Service Dogs 101: Everything You Need To Know Before Getting A Service Dog

Service dogs provide necessary aid to persons with disabilities. People who see these heroic animals with their handlers are often in awe of them, especially dog lovers. Below are some pieces of information for those looking for a service dog.


The term service animal only refers to dogs. According to the Americans with Disabilities Act, only dogs are recognized by the law as of March 15, 2011. The ADA defines these dogs as animals who work and perform tasks for people with disabilities. Service animals perform many different jobs and may be specially trained to aid people with specific disabilities. Service dogs are not synonymous with therapy dogs and emotional support animals.
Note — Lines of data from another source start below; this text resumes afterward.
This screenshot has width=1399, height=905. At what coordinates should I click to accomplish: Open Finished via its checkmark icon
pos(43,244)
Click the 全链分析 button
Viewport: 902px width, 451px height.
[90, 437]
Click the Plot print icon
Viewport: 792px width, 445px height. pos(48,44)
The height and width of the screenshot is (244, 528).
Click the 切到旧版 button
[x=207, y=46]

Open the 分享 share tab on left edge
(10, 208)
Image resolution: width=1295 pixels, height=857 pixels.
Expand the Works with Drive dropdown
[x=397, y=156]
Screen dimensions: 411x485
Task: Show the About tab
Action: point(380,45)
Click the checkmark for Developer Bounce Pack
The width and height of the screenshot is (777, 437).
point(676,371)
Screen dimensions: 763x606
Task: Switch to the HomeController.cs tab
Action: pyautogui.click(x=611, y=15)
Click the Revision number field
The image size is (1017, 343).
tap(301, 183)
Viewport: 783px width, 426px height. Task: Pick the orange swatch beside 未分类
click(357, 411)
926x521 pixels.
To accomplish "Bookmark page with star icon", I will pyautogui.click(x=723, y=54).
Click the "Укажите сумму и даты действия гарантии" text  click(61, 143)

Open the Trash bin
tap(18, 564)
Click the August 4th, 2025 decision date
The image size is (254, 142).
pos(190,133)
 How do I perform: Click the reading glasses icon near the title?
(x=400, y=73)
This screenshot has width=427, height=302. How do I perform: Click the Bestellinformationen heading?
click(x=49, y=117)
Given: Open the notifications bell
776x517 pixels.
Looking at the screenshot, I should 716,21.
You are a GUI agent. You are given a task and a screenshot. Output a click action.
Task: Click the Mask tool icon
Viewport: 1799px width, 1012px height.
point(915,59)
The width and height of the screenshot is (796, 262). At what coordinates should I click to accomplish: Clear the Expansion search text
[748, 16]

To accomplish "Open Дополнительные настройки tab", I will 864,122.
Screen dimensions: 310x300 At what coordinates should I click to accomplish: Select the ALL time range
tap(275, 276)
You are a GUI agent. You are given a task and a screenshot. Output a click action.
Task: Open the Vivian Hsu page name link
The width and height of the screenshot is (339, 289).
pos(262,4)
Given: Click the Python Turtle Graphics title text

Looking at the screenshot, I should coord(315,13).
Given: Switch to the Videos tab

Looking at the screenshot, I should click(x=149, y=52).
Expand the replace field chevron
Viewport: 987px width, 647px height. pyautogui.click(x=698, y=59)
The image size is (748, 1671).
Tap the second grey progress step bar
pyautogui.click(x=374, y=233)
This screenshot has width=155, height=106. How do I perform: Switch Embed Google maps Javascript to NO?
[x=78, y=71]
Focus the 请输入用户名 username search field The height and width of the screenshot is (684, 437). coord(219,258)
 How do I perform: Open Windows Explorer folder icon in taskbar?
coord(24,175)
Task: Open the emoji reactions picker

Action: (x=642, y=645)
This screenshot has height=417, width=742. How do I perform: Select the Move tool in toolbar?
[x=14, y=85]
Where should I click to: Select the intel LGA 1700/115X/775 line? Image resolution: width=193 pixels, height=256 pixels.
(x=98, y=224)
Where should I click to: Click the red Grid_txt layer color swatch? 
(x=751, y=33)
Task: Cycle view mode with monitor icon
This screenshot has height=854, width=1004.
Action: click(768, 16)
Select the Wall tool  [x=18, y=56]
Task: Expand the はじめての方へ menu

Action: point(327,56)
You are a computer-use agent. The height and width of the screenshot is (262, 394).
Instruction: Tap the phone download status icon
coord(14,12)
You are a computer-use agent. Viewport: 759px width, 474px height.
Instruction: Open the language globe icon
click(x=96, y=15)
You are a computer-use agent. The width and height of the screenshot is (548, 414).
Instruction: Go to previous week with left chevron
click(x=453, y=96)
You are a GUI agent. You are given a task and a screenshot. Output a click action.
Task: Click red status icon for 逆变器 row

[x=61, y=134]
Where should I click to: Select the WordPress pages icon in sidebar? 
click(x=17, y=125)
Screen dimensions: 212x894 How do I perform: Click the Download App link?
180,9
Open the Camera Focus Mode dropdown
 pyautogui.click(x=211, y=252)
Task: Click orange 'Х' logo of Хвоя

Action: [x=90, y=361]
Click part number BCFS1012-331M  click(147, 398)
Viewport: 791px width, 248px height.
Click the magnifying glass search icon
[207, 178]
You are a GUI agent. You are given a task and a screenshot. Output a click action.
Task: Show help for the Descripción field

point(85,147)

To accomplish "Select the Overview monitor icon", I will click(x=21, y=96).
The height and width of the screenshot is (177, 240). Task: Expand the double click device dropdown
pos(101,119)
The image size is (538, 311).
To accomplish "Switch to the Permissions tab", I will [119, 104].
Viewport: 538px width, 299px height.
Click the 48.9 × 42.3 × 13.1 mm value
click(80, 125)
Unlike service dogs, therapy and emotional support animals can be any species, like cats or birds.

Therapy and emotional support animals do not have rights under the ADA. They aren’t trained to perform specific tasks or work for their handlers. The primary purpose of therapy dogs is to provide companionship to people, like children in hospitals or veterans. Emotional support animals, on the other hand, provide support to people suffering from certain emotional or mental states, like depression and anxiety, reported The Huffington Post.

Choosing A Service Dog

Not every dog can be a service dog. Any breed of dog can be a service animal. Choosing a service dog depends on the needs of the handler. The American Kennel Club also has a list of characteristics that trainers look for in a potential service dog. In general, these service animals should be acclimated to different situations and environments. They should be able to stay alert and focus on the task at hand without being distracted by strangers around them. The most important trait seems to be their strong willingness to please, specifically their handlers.

Training A Service Dog

According to Psychodog Partners, training service dogs takes 1 to 2 years. The training of service dogs are split into two significant parts: (a) teaching the dog how to behave in public and (b) preparing the dog for tasks that will aid his/her handler with their disability.

There are different ways to train a service dog. There are many non-profit organizations with programs that focus on training service dogs. For instance, 4 Paws for Ability, trains service animals to aid children with epilepsy, autism, and Down Syndrome. There are also private trainers who prepare dogs for a life of service. Sometimes experienced handlers, who have had a service dog or two in the past, decide to train their own animals, like the YouTuber, Chronically Jackie.